Communication in IT-supported Advice Giving

More and more institutions use modern IT tools to support their frontline employees at advice giving. However, the influence of IT on the interpersonal communication and rapport building processes remains unclear. As we know, a sustainable customer binding is central for a successful service offering of most providers. And face-to-face encounters play a tremendous role in establishing and upholding the customer relationship and any changes made to them shall be considered with the best care and attention. This holds, in particular, for introduction of collaborative IT systems into the service encounter. With our research in the area of Communication in IT-supported Advice Giving we address exactly the highly sensitive issues of interpersonal relationship in such settings.

Why do we care?

Already in 2008, our early research indicated that even well conceptualized and designed IT would not find its way into the advice encounters, as the advisors fear its intrusive character. They assume that an advice support system will impede the interpersonal level of communication. They are, also, afraid of situations, in which their strategies for relating with customers would fail due to the prominent position of IT. During advice giving, a successful communication shall reduce the knowledge asymmetry between the advisor and the customer, while enabling for co-creation experience to emerge.

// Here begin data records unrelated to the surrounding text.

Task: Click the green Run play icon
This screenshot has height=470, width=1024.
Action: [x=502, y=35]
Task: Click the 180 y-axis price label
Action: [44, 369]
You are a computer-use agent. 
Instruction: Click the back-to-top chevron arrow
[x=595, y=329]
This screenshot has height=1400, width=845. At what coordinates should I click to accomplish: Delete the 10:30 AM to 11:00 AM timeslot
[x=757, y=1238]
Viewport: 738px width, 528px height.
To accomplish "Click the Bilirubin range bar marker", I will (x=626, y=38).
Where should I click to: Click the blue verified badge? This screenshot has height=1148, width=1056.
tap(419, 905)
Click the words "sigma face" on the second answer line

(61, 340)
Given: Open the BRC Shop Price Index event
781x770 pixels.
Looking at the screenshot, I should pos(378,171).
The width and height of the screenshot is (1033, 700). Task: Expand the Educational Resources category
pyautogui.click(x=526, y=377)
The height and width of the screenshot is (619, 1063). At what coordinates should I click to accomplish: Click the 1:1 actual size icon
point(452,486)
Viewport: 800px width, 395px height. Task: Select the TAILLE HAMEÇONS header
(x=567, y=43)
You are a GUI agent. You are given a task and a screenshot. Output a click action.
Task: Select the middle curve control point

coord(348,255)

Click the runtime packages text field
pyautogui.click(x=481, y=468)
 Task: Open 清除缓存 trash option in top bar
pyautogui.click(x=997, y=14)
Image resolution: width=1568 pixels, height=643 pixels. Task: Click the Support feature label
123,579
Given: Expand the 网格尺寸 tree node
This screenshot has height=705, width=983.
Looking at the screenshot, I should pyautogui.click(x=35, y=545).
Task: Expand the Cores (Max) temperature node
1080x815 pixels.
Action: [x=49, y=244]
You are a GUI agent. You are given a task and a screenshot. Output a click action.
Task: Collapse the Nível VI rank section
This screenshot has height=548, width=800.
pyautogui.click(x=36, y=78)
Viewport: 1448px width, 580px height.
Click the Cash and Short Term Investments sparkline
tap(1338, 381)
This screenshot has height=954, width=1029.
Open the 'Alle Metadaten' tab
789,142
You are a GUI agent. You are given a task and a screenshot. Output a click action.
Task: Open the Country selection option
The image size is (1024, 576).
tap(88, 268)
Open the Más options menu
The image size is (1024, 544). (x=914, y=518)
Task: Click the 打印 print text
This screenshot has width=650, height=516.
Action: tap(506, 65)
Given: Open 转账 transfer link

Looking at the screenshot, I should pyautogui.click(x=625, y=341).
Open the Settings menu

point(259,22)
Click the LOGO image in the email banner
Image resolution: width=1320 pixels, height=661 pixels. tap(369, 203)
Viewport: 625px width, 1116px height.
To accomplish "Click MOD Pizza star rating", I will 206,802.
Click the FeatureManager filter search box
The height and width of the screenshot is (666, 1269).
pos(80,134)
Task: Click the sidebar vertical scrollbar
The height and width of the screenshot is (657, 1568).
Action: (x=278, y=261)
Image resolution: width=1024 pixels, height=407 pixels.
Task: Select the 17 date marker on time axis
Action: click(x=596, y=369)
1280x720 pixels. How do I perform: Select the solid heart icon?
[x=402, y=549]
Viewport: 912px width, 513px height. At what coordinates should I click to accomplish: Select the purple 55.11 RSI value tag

While the IT as a whole influences the features of communication throughout the advice, so do particular design choices, such as interaction paradigms or visual metaphors. Our previous research in the area of banking advice shows that particular design decisions influence eye contact between the involved parties, their vocal participation, and even the structure of conversations. Given the broad impact of IT on the advisory service provision, we launched a research programm to deeper understand the character of those interdependencies.

How do we proceed?

To answer the question on the dependency between the design of advisory service support systems and the communication quality we employ a multidisciplinary approach while building upon natural language processing, linguistic pragmatics, and information systems. In particular, we use methods known from applied linguistics, education, and psychology research to analyze communication defined primarily through the lense of pragmatics and semiotics.

In the first step, we identify design choices implemented in the considered advisory service support system. To describe the artifact’s purpose, goal, principles of form, and principles of function, we analyse its characteristics, such as: visual representations, interaction metaphors, form, data structures, embedment in the social context, and usability.

Second, given the video recordings of the situations in which the tool is used in realistic setting, we make use of multimodal coding as a method to gather data describing the quality of communication. In particular, we focus on the following cues: eye gaze, voice pitch, gesture, body posture, and tool use. Moreover, we transcribe the audio to enable for extensive analysis of the verbal communication, including observations on vocabulary and other discourse features.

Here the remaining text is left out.